Professor Jeffrey L. Thorne

Jeffrey L. Thorne, Ph.D. is Professor of Genetics and Statistics, Bioinformatics Research Center, North Carolina State University. He is on the Editorial Boards of Evolutionary Bioinformatics, Journal of Experimental Zoology-B: Molecular and Developmental Evolution, Molecular Biology and Evolution, and Systematic Biology.
 
Jeff studies evolution. He does this by developing statistical techniques for analyzing DNA and protein sequence data. His main efforts concern:
 
(1) Improving probabilistic models of DNA sequence evolution by incorporating phenotype and reconciling these models with population genetics
 
The relationship between phenotype and survival of the genotype is central to both genetics and evolution. The field of population genetics has a rich body of theory for explaining how within-species genetic variation is shaped by fitness, mutation, recombination, population size, and population structure. However, this theory does not purport to map genotypes to phenotypes nor does it map phenotypes to fitness.

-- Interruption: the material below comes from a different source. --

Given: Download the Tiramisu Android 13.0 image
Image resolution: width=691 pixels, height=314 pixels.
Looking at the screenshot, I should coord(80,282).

A wide variety of computational biology schemes aim to predict phenotype from genotype.
 
He is working to improve models of molecular evolution by incorporating these computational biology prediction systems. He has concentrated on protein tertiary structure and RNA secondary structure, but is very excited by the potential to quantify the impacts on evolution of diverse other aspects of phenotype. Rather than designing his statistical techniques exclusively for understanding within-species genetic variation, he has been attempting to apply population genetic theory to data sets representing sequences from different species. This is a challenging endeavor but a paucity of intraspecific genetic variation means that many of the most important evolutionary questions can only be addressed via interspecific comparisons.
 
(2) Evolution of the rate of evolution
 
Evolutionary analysis of DNA and protein sequences is typically performed by either assuming that all evolutionary lineages change at the same rate or by avoiding any attempt to directly consider the fact that the rate of evolution changes over time. Factors that affect the rate of molecular evolution (e.g., mutation, population size, generation time, selection) change over time and therefore the rate of molecular evolution is extremely unlikely to be identical for different evolutionary lineages.
 
However, it is reasonable to expect an autocorrelation of rates over time. Closely related evolutionary lineages tend to evolve at similar rates and distantly related lineages might evolve at more different rates. His collaborators (especially Hirohisa Kishino of the University of Tokyo) and him are developing methods for estimating dates of evolutionary events from molecular sequence data. These methods lack the restrictive and implausible assumption that rates of evolution have been constant over time. He also feels that these methods have great potential for illuminating patterns of evolutionary rate variation over time.
 
Jeff authored Models and Their Evolution and Protein evolution constraints and model-based techniques to study them, and coauthored A TABU search algorithm for maximum parsimony phylogeny inference, Population genetics without intraspecific data, Quantifying the impact of protein tertiary structure on molecular evolution, Testing for spatial clustering of amino acid replacements within protein tertiary structure, and Dependence among sites in RNA evolution.
 
Jeff’s undergraduate degrees were earned in Molecular Biology and in Mathematics from the University of Wisconsin-Madison in 1986. In 1991, he earned a Ph.D. in Genetics from the University of Washington.